Rolling out the auditing plan to the systems is a job coordinated by the system administrator, who sets up the disks and the network of audit storage, and the security administrator, who decides what is to be audited and enters the information in the audit configuration files. Together, you want to set up an audited network of systems where:
From one host, the audit analyst is able to read every audit file on every host in the network, and the system operator is able to back up every audit file on every host on the network.
How: Create an administration server, and mount all audit directories on the server.
The audit trail is not available for snooping.
How: Protect audit directories with appropriate discretionary access controls and mandatory access controls. You may want to audit directory access.
Each host in a Trusted Solaris distributed system is writing records to the audit trail from the first time it is in multiuser mode, and thereafter.

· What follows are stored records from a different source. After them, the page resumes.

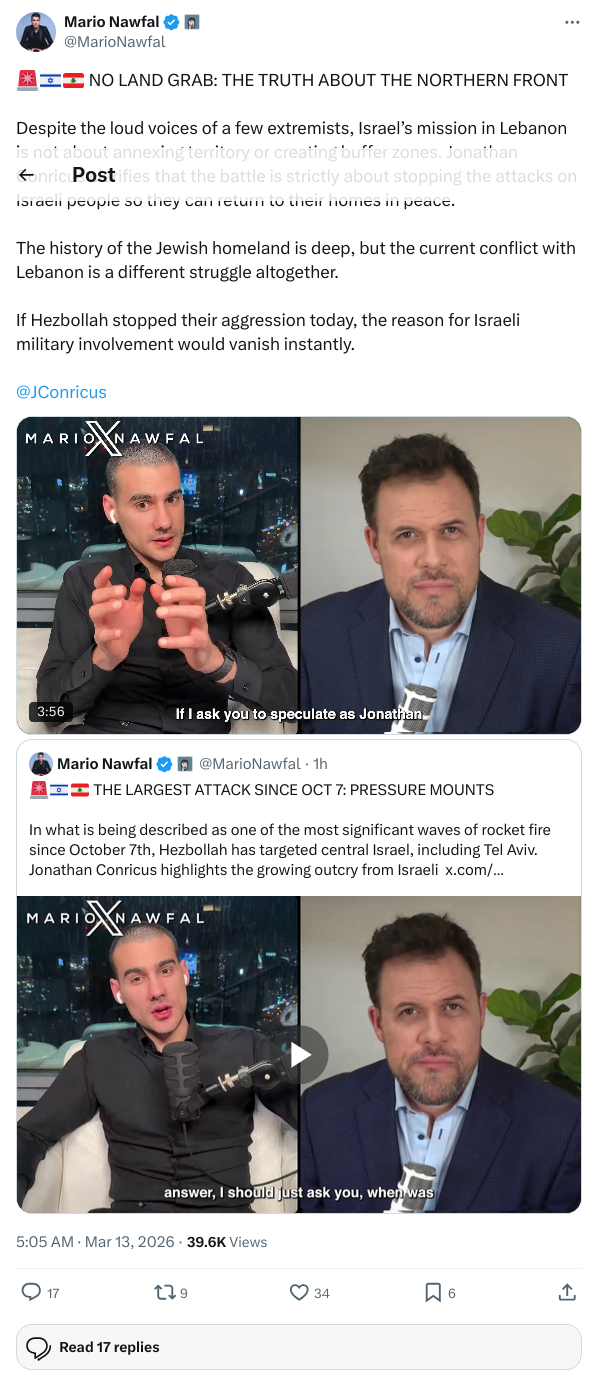Repost using the retweet icon
The height and width of the screenshot is (1378, 598).
point(165,1292)

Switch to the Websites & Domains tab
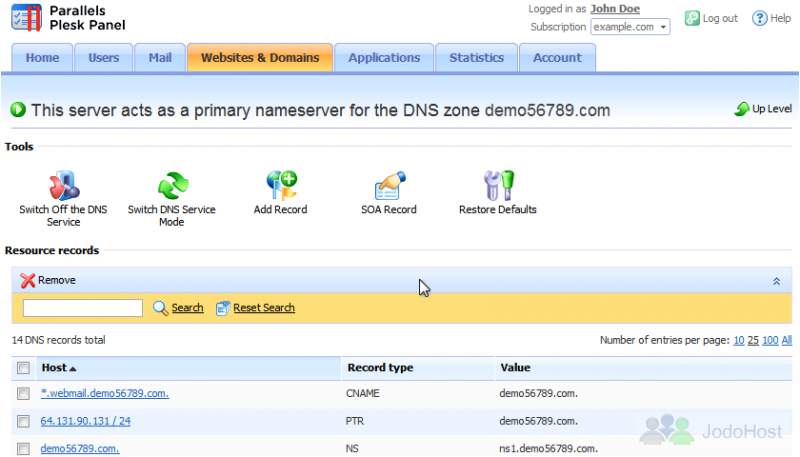tap(260, 58)
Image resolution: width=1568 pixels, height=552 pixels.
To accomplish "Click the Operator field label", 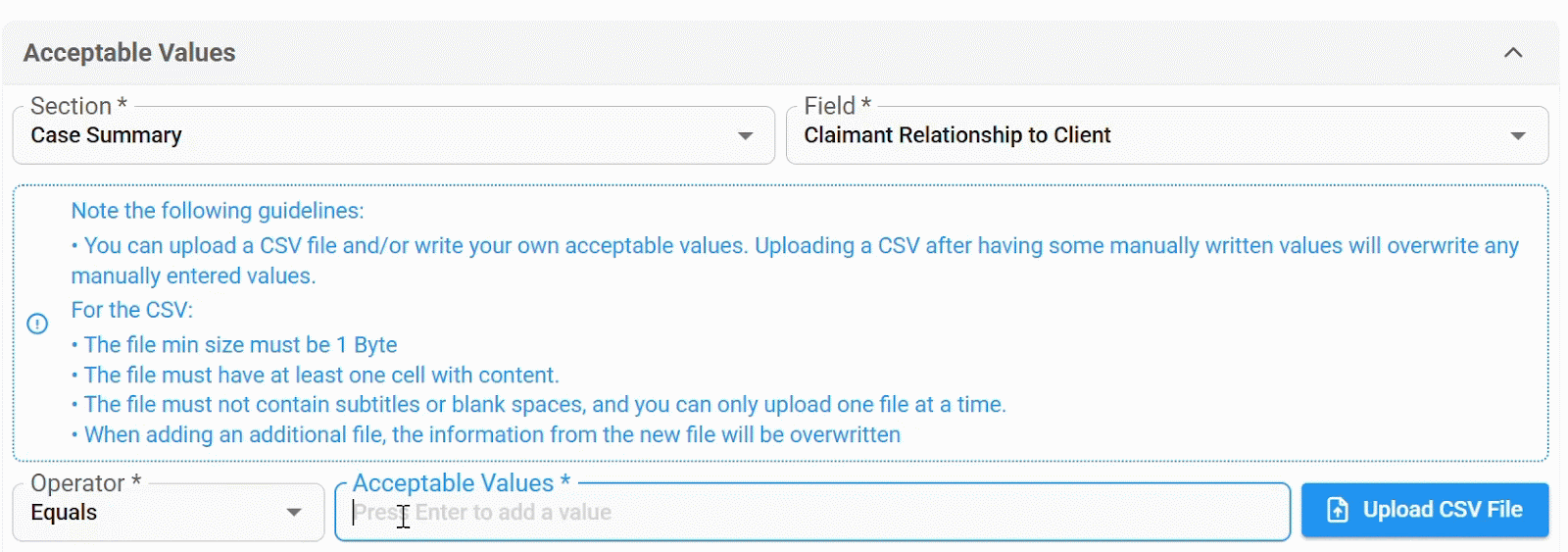I will (85, 483).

How: Create audit servers before you create user systems. On all systems, create a dedicated audit partition during installation.
Every system is audited identically.
How: Create a central location for all audit configuration files that are not controlled by the Solaris Management Console: audit_event, audit_class, audit_control, audit_startup, and audit_warn. The examples use the directory /export/home/tmp on the NIS+ master. Copy these files to a tape or diskette that is copied to every system.
When an end user's system is configured, it is able to immediately send its audit records to an audit server.
How: Create the audit servers and configure them for receiving audit records before the end user systems are set up. Create a procedure to copy the system-wide audit configuration files to each host and to modify the audit_control file for the audit storage locations for that host.
End user's systems are not slowed down by writing audit records.
How: Regular archiving of the audit trail frees up audit server disk space. Placing the local audit storage on a separate or little-used disk will enable the end user to work quickly when audit records are stored locally.